Cualquiera podría ignorarlo, pero ella sabía perfectamente lo que era. Era una pieza de alta joyería diseñada por la exclusiva Maison Milán.
No solo costaba una fortuna, sino que era la única pieza de su tipo en todo el mundo.
Durante años ella había ganado primeros lugares e incluso había llegado a las finales de concursos internacionales, y jamás le habían dado un regalo de esa magnitud.
«Está claro», pensó con amargura. «La sangre tira. Siempre seré la hija de sobra».
—¡Yara, mi amor! —Marina, dándose cuenta de que la joven seguía en la puerta, la llamó y sacó otra cajita—. Mamá y papá también te trajeron algo. Me contaron que los exámenes en la universidad estuvieron terribles y muchos reprobaron, pero tú lograste mantenerte en la clase de honor. Estamos muy orgullosos de ti.
—Gracias, mamá —respondió Yara, esbozando una sonrisa dulce al ver que también habían pensado en ella.
Sin embargo, al abrir la caja, su sonrisa se congeló.
Eran unos pendientes de diamantes comunes y corrientes.
Mientras a Roxana le entregaban una obra de arte exclusiva y mundialmente reconocida, a ella le daban una baratija de catálogo.
¡¿Qué se creían, que estaban dándole limosna a una mendiga?!
—Yara, recuerdo que estos pendientes te gustaban muchísimo. ¿Quieres que te los ponga? —preguntó Marina, ajena al tormento interno de su hija.
Rafael asintió con entusiasmo.
—Sí, tu mamá se volvió loca buscándolos porque estaban agotados en Veridia.
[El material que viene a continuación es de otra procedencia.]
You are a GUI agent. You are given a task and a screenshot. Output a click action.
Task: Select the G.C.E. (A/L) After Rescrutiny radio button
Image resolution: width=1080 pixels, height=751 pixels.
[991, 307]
Tuvo que llamar a la boutique en el extranjero para hacer un pedido especial solo para ti.
Yara tomó una respiración profunda y forzó una sonrisa angelical, pura y delicada.
—Son preciosos, gracias, de verdad. Pero creo que hoy no me los pondré. Los guardaré para una ocasión especial.
Rafael y Marina se miraron, satisfechos. Ver a sus dos hijas tan felices con sus regalos era todo lo que necesitaban.
—Oigan, y... ¿no hay nada para mí? —interrumpió Darío, asomando la cabeza con cara de perrito abandonado.
La sonrisa de Rafael desapareció en un instante.
—¿Y a ti qué bicho te picó? Eres un hombre hecho y derecho, y ganas tu propio dinero. Si quieres algo, ¡vete y cómpratelo tú mismo!